Indigo is such a good surfer that she had to decide whether to stay in public school and be on the surf team -- really, they have a surf team at Mira Costa High School in Manhattan Beach -- or pursue her 2014 Olympic dream and surf, as it were, on snow.
Indigo competes in -- what else -- snowboarding.
Slopestyle, to be precise -- the Olympic world's newly approved variant of boarding in which riders do tricks and rip through rails and bumps and other features rather than executing jumps and spins in the halfpipe. She finds it more creative.
Understand that Indigo comes from a hugely creative family.
Her mom, Kat, is an accomplished photographer widely recognized for her work especially in the beach cities -- Manhattan, Hermosa, Redondo -- and, truth be told, well beyond. Kat works with her husband, Drew Heidreich, a digital designer.
Indigo will turn 17 on Thursday. When she was born, she was named Indigo because, well, Kat liked the Indigo Girls' music. To be clear: Indigo is not named for the Indigo Girls themselves. Simply, Kat was inspired by the band's music.
Indigo's middle name is Anaïs. Like Nin.
Indigo gets asked about her first name a lot: "A lot of people ask me if [Indigo] is on my birth certificate. I say, 'Of course it is.' "
She also said, "I love my first name. I wouldn't change it for anything."
Indigo has an older brother, Julian, who's now 19 and a college freshman in San Diego. She started snowboarding when she was just 2, up at Big Bear in the San Bernardino mountains, about two hours east of L.A., trying to keep up with her big brother. By 3, Kat said of her daughter, "She was fully riding."
This is -- and always has -- been the secret to Indigo's mojo: "I was fearless."
At 6, Indigo won an 8-and-under boarder-cross race. Kat said, "We were like, 'Oh, wow, now what do we do?' "
The folks at Roxy, the sportswear company, promptly offered to sponsor Indigo, which they did until she was 13, Kat said.

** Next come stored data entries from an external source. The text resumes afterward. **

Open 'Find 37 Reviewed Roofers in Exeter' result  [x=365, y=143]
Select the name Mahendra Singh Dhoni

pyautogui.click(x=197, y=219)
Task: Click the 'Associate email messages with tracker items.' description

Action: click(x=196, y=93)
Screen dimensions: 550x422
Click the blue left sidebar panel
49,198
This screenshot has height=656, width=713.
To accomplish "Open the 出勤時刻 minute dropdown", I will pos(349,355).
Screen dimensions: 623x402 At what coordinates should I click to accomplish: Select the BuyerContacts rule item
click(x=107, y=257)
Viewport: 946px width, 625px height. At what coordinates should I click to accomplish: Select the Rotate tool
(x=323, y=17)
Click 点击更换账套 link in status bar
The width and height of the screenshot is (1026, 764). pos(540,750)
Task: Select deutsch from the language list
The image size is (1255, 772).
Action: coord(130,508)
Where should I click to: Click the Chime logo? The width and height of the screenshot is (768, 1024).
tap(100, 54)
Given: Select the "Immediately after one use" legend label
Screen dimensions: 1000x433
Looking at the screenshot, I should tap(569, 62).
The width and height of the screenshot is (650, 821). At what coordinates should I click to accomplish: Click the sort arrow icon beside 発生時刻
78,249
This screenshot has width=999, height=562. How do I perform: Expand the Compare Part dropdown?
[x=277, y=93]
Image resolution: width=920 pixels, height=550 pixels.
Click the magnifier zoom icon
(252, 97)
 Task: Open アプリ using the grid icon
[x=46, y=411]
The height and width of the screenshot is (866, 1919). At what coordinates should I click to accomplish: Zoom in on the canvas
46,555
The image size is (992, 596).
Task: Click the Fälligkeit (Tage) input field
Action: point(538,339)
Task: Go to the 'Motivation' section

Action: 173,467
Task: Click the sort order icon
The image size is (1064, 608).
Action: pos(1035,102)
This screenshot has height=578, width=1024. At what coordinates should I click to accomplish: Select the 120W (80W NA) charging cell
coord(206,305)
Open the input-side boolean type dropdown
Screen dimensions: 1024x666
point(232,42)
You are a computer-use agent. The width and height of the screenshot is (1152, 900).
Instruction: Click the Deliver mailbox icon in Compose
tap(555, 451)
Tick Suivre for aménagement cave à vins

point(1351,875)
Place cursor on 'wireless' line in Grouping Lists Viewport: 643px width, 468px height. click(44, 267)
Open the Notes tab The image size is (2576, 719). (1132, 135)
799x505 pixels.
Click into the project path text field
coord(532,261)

At 9, Indigo could hit the 40-foot jumps at Mammoth Mountain, up in the Sierras. Kat said that's when she thought her daughter was really talented.
At 10, Indigo won the age-group slopestyle nationals. That, Indigo said, was when she herself thought she might be pretty good.
"That was when my head was the biggest," she said, quickly adding, "Snowboarding has always been a love-hate deal of mine. It makes you feel like a million dollars. And then it kicks your butt."
Or -- in Indigo's case: Her pelvis. Her knee. Her neck. Her left ankle, which is her front foot when she rides. All of these have been broken or otherwise hurt.
She also, she said, has had her "fair share of concussions," adding, "These things humble you, they tell you you're not invincible."
Indigo trains now up in Colorado from December to April. She made the Youth Games team with her performance in contests at the end of last season. "It was crazy that I qualified," she said. "I didn't know anything about it."
She added, "It all still surreal to me. I don't know how to explain it. It's a really big deal to represent America. For snowboarding, it's a great honor. It's overwhelming. To be honest, all the Youth Olympic stuff that we're getting, how important everything is, how official it is … I'm really excited more than anything."
So is Kat, who is going to Austria, too. Expect lots of pictures. Really good pictures.